Or a list of how to do in R things you do in SQL (or vise versa) ?
Thanks,
Tal
Or a list of how to do in R things you do in SQL (or vise versa) ?
Thanks,
Tal
You could look at Joshua Reich's presentation on R and SQL (see page 11).
sqldf package could be of some help here perhaps?
There is also a talk from Joshua accompanying presentation that Shane mentioned above.
It's also worth looking into the RMysQL package.
I work with very large datasets that cannot be dumped into text prior to importing in R. This package allows me to use standard mysql queries from within R to pull in subsets of my data.
The examples section at the bottom of the help(sqldf) page in the sqldf package has quite a few SQL commands and their R counterparts.
I just started working with RMySQL recently and really like the package. I just run basic SQL queries in R itself. Most of the data re-arranging is done in several independent SQL scripts, basically some stored procedures.
I think R is a statistical package with some nice merging capability but it´s not meant to handle relational data that way. I do work a lot with micro data and have to set up non-relational datasets from these micro data (and then use R for regression analysis and plotting ggplot2 (!)) . I also do data aggregation in SQL itself before connecting to R.
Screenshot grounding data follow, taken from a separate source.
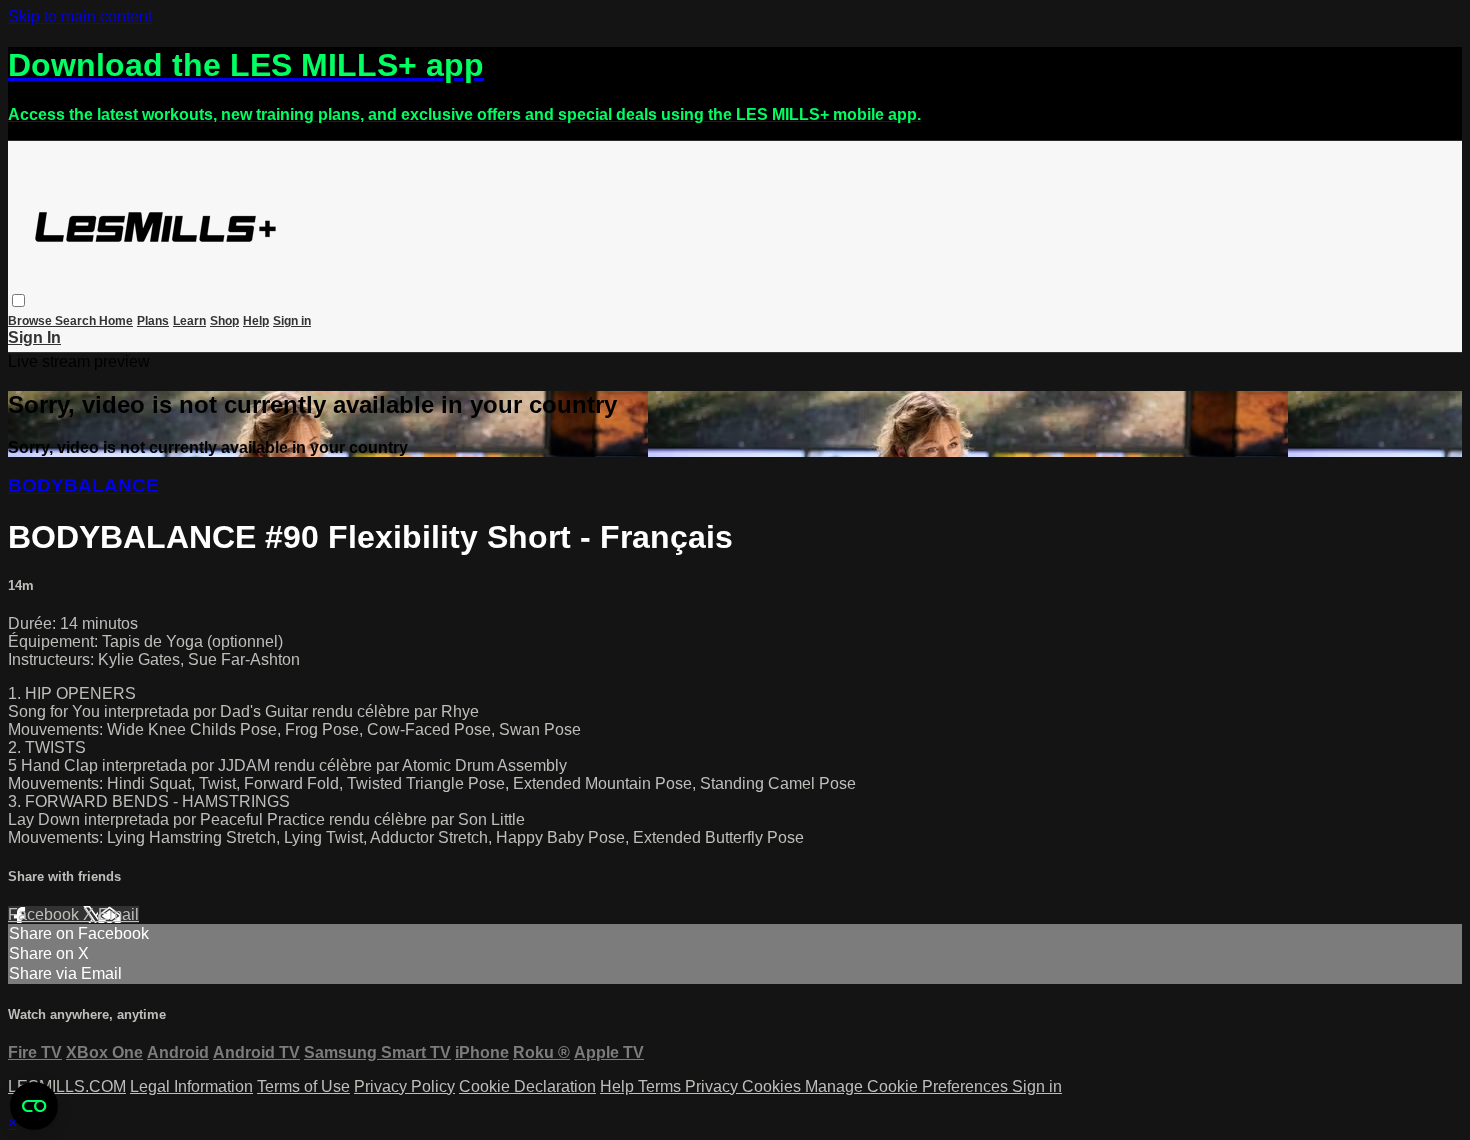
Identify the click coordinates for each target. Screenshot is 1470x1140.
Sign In (34, 337)
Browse (31, 321)
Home (116, 321)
I also recommend to use views (if they are fast enough for you). R accesses them like ordinary tables using the list tables statement.
Besides there´s RPostgreSQL out there, if you wanna give postgreSQL a try. I tried it once but switched to RMySQL because RPostgreSQL was so hard to setup on my Mac and after an update the config was gone. RMySQL was much easier. Back then I had to compile the package on my own, so if you run another OS, you might get a binary (or there´s a Mac OS one there by now) .
In any case there is some literature on RPostgreSQL out there that might help you even if you use RMySQL, particulary if you plan to use it for timeseries data (e.g. TSPostgreSQL).